■ **What the task requires**: From the line containing "How do I perform: Click" to the last line of the listing below, repeat every line exactly, and output nothing else.

■ **Material shown**:
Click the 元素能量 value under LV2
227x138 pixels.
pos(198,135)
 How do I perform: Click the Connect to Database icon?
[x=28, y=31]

■ **The answer**:
 How do I perform: Click the Connect to Database icon?
[x=28, y=31]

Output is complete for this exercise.